How Many Calories Does Inline Skating Burn?
Inline skating sits in an interesting middle ground between cardio and skill sport. You're gliding on a line of wheels, which means balance, edge control, and forward propulsion all happen at once, recruiting your glutes, outer hips, and inner thighs in ways a treadmill never touches. The learning curve is real but fast, and once you get your stride, the effort feels more like play than exercise. That combination of coordination demand and sustained aerobic output is what separates it from most gym-based cardio options.
Inline Skating calories by weight & duration
| Body weight | 15 min | 30 min | 45 min | 60 min |
|---|---|---|---|---|
| 125 lb | 99 | 198 | 298 | 397 |
| 150 lb | 119 | 238 | 357 | 476 |
| 175 lb | 139 | 278 | 417 | 556 |
| 200 lb | 159 | 318 | 476 | 635 |
| 225 lb | 179 | 357 | 536 | 714 |
The ~492 calories per hour figure is an estimate for a 155 lb person skating at a moderate effort, and your actual burn shifts with your weight, fitness level, and how hard you push. You can log your inline skating sessions in the Mariposas app to track how it stacks up against your other workouts over time.
Calculated as MET (7) × body weight (kg) × hours. How this works.
What to expect in a inline skating class
A first session almost always starts with falling safely, and that's intentional. Instructors typically spend the opening minutes on stance, stopping (usually the heel brake), and short-glide drills before you attempt anything resembling a lap. Expect your ankles to fatigue before your lungs do, since the skate boot forces stabilizer muscles to work overtime until they adapt. By the end you'll likely string together a few smooth strides, which is a bigger win than it sounds.
Tips for your first inline skating class
- Rent before you buy. Skate fit matters enormously, and a properly fitted rental boot will teach you more in one session than an ill-fitting pair you own.
- Keep your knees bent and your weight stacked over the balls of your feet, not your heels. Most early falls happen because skaters stand upright and get pulled backward by the wheels.
- Practice the heel-brake stop on flat ground until it's automatic before you attempt any slope. Stopping is the skill that makes everything else feel manageable.

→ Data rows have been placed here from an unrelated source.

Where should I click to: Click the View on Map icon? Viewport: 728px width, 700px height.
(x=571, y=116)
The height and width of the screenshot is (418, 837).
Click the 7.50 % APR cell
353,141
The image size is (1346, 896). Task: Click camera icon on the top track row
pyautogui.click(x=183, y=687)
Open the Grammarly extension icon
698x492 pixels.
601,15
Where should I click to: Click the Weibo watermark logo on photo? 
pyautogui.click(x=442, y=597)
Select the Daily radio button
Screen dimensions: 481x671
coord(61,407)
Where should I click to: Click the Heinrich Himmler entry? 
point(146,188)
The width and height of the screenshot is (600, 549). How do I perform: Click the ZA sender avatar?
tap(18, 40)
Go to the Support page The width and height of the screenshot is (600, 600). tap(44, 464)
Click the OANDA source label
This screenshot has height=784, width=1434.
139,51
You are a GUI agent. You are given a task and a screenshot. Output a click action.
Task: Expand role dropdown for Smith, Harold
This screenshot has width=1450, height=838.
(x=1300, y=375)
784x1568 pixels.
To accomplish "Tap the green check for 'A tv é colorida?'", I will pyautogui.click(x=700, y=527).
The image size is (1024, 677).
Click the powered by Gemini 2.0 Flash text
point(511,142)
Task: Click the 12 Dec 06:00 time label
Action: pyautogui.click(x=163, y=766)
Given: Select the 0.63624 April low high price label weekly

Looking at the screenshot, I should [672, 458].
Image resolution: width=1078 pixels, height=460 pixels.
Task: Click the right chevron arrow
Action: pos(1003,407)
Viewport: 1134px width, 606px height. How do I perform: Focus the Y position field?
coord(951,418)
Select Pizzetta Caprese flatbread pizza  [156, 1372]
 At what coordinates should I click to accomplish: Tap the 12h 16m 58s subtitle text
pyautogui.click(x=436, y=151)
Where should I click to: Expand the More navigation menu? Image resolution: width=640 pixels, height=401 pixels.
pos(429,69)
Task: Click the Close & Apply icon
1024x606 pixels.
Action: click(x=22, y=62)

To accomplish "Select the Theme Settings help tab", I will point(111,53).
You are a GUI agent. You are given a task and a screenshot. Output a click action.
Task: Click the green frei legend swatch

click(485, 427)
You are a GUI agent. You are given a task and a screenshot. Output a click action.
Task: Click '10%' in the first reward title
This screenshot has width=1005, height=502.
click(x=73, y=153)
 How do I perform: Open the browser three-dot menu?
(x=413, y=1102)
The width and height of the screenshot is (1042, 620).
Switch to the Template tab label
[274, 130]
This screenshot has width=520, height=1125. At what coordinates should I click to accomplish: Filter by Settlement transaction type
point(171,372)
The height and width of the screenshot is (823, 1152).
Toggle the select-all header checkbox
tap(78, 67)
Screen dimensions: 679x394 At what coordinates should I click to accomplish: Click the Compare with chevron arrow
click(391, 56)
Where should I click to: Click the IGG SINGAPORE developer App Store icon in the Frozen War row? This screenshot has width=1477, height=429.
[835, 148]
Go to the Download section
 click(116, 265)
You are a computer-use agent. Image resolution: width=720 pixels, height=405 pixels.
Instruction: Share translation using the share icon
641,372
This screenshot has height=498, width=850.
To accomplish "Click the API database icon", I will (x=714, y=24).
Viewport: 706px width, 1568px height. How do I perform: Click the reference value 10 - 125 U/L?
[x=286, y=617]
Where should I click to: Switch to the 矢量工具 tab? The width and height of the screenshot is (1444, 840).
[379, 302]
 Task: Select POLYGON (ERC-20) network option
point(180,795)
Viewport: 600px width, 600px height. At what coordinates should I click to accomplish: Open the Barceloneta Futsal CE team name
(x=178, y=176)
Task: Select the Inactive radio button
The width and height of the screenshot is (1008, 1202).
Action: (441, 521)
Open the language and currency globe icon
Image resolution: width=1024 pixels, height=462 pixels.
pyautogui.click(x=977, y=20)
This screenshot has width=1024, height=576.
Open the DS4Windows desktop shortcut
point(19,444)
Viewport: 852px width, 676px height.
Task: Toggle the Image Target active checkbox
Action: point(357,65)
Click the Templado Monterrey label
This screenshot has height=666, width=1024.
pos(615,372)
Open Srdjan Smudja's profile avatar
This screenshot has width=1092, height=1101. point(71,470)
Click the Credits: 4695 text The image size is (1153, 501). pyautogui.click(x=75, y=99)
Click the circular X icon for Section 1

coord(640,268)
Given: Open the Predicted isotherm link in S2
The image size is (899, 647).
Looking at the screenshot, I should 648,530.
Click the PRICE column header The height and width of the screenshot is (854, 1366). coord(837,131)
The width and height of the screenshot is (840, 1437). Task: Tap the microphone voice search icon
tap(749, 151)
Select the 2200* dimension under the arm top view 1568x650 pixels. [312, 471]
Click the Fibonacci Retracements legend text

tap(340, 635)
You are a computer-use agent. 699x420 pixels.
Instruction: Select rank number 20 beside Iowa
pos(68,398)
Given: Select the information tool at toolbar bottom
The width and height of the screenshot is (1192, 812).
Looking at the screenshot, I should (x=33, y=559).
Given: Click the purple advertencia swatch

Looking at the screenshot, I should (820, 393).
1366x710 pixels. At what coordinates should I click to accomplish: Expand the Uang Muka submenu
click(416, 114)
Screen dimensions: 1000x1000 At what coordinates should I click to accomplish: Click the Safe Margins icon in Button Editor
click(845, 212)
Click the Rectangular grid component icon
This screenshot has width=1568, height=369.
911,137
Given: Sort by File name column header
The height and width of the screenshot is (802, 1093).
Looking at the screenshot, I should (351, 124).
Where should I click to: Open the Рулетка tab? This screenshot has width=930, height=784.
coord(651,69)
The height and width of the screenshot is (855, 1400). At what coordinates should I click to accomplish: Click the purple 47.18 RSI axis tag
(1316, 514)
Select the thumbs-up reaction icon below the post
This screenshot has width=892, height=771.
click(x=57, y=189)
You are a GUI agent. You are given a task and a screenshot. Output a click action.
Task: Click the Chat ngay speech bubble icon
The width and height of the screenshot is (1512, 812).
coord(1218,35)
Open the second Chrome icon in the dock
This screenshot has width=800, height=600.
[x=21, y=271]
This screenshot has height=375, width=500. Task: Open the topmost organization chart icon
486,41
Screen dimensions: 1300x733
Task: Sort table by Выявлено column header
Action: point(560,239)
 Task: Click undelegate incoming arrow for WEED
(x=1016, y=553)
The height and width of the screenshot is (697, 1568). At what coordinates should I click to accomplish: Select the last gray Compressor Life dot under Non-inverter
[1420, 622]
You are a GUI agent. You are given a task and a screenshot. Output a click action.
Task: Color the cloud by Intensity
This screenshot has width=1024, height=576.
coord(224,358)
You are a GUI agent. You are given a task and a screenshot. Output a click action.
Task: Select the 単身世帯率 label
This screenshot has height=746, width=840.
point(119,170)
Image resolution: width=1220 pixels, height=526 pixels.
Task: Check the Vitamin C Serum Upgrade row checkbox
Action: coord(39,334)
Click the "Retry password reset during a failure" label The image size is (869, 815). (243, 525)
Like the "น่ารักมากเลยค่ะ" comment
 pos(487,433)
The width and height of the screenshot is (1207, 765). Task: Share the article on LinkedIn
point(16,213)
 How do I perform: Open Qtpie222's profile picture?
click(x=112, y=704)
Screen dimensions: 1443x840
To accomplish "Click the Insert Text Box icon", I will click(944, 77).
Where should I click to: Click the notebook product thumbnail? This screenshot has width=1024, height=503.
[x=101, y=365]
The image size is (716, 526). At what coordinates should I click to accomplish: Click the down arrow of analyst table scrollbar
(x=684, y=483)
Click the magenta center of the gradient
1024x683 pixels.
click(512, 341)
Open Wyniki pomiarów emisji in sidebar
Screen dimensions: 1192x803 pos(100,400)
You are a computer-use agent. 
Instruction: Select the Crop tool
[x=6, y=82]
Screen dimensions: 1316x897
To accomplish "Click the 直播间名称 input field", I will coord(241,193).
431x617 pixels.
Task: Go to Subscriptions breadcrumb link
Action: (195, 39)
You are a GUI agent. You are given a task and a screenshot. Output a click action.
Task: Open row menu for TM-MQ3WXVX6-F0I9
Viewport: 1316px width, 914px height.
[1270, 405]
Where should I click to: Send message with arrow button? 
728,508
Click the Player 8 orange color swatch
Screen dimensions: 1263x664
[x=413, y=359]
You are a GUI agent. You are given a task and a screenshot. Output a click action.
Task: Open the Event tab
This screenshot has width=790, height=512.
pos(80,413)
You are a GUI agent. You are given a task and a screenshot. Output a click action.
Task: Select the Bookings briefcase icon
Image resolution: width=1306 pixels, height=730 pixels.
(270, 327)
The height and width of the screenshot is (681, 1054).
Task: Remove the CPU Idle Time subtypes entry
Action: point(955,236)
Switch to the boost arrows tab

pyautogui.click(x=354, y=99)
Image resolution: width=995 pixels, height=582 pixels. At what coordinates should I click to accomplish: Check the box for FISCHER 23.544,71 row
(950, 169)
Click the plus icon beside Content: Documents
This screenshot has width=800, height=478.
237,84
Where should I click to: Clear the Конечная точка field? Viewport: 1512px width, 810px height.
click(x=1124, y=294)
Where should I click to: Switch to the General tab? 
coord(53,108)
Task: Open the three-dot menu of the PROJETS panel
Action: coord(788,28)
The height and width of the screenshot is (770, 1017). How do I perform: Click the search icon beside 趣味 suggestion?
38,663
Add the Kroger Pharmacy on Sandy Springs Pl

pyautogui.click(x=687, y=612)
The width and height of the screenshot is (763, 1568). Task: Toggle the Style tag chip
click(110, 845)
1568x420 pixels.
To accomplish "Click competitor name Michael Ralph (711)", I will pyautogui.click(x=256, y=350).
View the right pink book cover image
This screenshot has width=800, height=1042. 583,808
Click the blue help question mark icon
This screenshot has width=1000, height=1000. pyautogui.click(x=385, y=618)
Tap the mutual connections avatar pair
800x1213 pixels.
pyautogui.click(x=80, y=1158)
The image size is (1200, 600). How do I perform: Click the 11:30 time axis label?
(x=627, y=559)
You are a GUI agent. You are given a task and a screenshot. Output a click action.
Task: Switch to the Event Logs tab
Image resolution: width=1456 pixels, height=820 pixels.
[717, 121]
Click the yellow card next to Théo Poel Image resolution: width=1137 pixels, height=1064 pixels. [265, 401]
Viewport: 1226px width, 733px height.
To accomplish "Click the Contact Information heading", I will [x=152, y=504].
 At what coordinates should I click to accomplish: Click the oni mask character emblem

- Wear wrist guards even if you skip other pads. Wrists are the first thing people put out to catch a fall, and a sprain on day one sidelines you for weeks.
What affects how many calories inline skating burns
The 492 cal/hr figure applies to a 155 lb person skating at a moderate, sustained pace. A heavier body burns more at the same MET of 7, and someone who pushes into longer strides, uphill segments, or speed intervals will drive intensity higher still. Coasting frequently or skating on flat, smooth surfaces with lots of rest keeps the actual output on the lower end of that estimate.
Three things move your number most: body weight (a heavier body burns more for the same activity, that's why the table runs from 125 to 225 lb), duration (calories scale with time), and intensity. A inline skating you push hard burns more than an easy one, because effort is what the MET value of 7 represents, an average for this activity. Your fitness level and how much you rest between efforts shift it too, so treat these as a solid estimate rather than an exact count.
How we calculate inline skating calories
Every number here uses the standard energy-expenditure formula: calories ≈ MET × body weight (kg) × time (hours). The MET value of 7 for inline skating comes from the published Compendium of Physical Activities, the same reference researchers and fitness trackers use. We convert your weight to kilograms and multiply through, no fudge factors. See our methodology for the full formula and sources.
⚕️ A general-information estimate from population-level formulas, a starting point, not a precise measurement and not medical advice.